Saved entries

★ ★ ★ ★

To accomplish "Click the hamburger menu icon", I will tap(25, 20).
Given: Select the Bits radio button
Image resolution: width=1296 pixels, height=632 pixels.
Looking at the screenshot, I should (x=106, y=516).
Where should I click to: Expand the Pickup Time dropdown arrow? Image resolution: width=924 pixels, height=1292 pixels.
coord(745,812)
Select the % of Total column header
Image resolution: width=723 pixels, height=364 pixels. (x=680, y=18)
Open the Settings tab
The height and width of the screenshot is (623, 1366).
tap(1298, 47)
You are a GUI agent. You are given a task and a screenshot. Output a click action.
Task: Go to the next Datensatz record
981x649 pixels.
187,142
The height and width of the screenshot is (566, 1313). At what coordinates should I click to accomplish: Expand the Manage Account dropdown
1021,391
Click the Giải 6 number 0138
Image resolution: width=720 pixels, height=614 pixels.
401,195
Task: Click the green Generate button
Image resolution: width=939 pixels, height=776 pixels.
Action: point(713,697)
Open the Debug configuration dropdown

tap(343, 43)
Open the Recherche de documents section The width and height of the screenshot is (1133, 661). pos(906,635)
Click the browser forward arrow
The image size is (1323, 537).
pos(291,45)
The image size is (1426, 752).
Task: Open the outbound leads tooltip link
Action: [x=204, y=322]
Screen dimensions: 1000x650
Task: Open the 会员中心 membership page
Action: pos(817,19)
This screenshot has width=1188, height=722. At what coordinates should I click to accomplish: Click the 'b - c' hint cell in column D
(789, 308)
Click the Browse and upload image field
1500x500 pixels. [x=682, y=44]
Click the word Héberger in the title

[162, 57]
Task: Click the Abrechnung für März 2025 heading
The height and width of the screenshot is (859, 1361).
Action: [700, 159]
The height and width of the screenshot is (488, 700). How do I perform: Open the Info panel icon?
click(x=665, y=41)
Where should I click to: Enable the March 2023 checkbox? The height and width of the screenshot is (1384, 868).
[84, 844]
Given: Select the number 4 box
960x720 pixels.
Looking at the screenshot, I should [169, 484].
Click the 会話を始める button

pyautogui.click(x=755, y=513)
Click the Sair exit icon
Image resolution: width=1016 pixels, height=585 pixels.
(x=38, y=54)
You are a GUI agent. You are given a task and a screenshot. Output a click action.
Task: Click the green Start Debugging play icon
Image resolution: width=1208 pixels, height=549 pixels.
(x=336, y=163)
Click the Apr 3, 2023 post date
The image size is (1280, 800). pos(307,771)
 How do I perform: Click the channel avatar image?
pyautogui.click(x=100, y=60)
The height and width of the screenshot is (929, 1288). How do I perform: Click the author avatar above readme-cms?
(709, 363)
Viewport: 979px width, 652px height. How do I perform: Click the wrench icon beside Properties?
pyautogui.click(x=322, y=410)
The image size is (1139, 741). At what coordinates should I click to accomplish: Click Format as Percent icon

★ ★ ★ ★

Work to complete:
Output the records above exactly as written.

Answer area:
To accomplish "Click the hamburger menu icon", I will tap(25, 20).
Given: Select the Bits radio button
Image resolution: width=1296 pixels, height=632 pixels.
Looking at the screenshot, I should (x=106, y=516).
Where should I click to: Expand the Pickup Time dropdown arrow? Image resolution: width=924 pixels, height=1292 pixels.
coord(745,812)
Select the % of Total column header
Image resolution: width=723 pixels, height=364 pixels. (x=680, y=18)
Open the Settings tab
The height and width of the screenshot is (623, 1366).
tap(1298, 47)
You are a GUI agent. You are given a task and a screenshot. Output a click action.
Task: Go to the next Datensatz record
981x649 pixels.
187,142
The height and width of the screenshot is (566, 1313). At what coordinates should I click to accomplish: Expand the Manage Account dropdown
1021,391
Click the Giải 6 number 0138
Image resolution: width=720 pixels, height=614 pixels.
401,195
Task: Click the green Generate button
Image resolution: width=939 pixels, height=776 pixels.
Action: point(713,697)
Open the Debug configuration dropdown

tap(343, 43)
Open the Recherche de documents section The width and height of the screenshot is (1133, 661). pos(906,635)
Click the browser forward arrow
The image size is (1323, 537).
pos(291,45)
The image size is (1426, 752).
Task: Open the outbound leads tooltip link
Action: [x=204, y=322]
Screen dimensions: 1000x650
Task: Open the 会员中心 membership page
Action: pos(817,19)
This screenshot has width=1188, height=722. At what coordinates should I click to accomplish: Click the 'b - c' hint cell in column D
(789, 308)
Click the Browse and upload image field
1500x500 pixels. [x=682, y=44]
Click the word Héberger in the title

[162, 57]
Task: Click the Abrechnung für März 2025 heading
The height and width of the screenshot is (859, 1361).
Action: [700, 159]
The height and width of the screenshot is (488, 700). How do I perform: Open the Info panel icon?
click(x=665, y=41)
Where should I click to: Enable the March 2023 checkbox? The height and width of the screenshot is (1384, 868).
[84, 844]
Given: Select the number 4 box
960x720 pixels.
Looking at the screenshot, I should [169, 484].
Click the 会話を始める button

pyautogui.click(x=755, y=513)
Click the Sair exit icon
Image resolution: width=1016 pixels, height=585 pixels.
(x=38, y=54)
You are a GUI agent. You are given a task and a screenshot. Output a click action.
Task: Click the green Start Debugging play icon
Image resolution: width=1208 pixels, height=549 pixels.
(x=336, y=163)
Click the Apr 3, 2023 post date
The image size is (1280, 800). pos(307,771)
 How do I perform: Click the channel avatar image?
pyautogui.click(x=100, y=60)
The height and width of the screenshot is (929, 1288). How do I perform: Click the author avatar above readme-cms?
(709, 363)
Viewport: 979px width, 652px height. How do I perform: Click the wrench icon beside Properties?
pyautogui.click(x=322, y=410)
The image size is (1139, 741). At what coordinates should I click to accomplish: Click Format as Percent icon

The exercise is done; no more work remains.